Task instructions
In the listing below, find the line with "Click the 查询 (Search) button" and the line with "The width and". Repeat those two lines and all lines between them exactly.

*** Opening of Records for the exercise ***

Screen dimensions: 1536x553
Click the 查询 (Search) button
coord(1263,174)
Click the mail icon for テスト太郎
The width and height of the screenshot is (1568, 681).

*** Close of Records for the exercise ***
*** Opening of Records for the exercise ***

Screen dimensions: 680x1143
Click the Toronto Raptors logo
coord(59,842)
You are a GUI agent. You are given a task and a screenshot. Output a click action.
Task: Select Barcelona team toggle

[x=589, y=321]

*** Close of Records for the exercise ***

The completed task
Click the 查询 (Search) button
coord(1263,174)
Click the mail icon for テスト太郎
The width and height of the screenshot is (1568, 681).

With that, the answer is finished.